** The problem **
Find every line in the entries that holds the string "screenshot" and report it.

** Information provided **

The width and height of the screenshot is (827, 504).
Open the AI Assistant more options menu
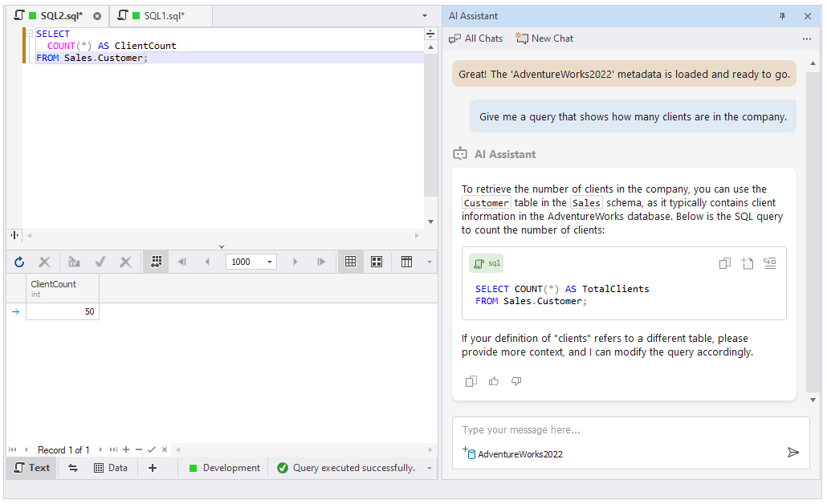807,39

==

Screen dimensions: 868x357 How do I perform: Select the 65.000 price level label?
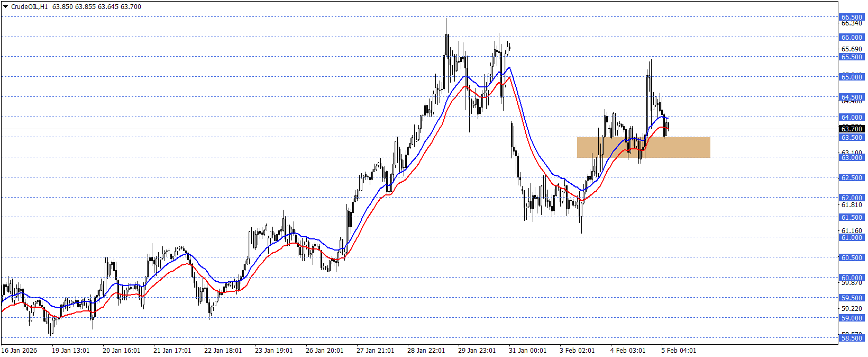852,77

==

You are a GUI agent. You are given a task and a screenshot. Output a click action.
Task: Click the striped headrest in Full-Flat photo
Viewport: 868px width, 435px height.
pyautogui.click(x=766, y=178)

** Answer space **
The width and height of the screenshot is (827, 504).
You are a GUI agent. You are given a task and a screenshot. Output a click action.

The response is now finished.